- [Do this]:
Copy each of the following entries word for word.

- [Records to use]:

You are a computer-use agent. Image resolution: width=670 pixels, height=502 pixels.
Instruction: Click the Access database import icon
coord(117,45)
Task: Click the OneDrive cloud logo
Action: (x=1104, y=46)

- [The output]:
You are a computer-use agent. Image resolution: width=670 pixels, height=502 pixels.
Instruction: Click the Access database import icon
coord(117,45)
Task: Click the OneDrive cloud logo
Action: (x=1104, y=46)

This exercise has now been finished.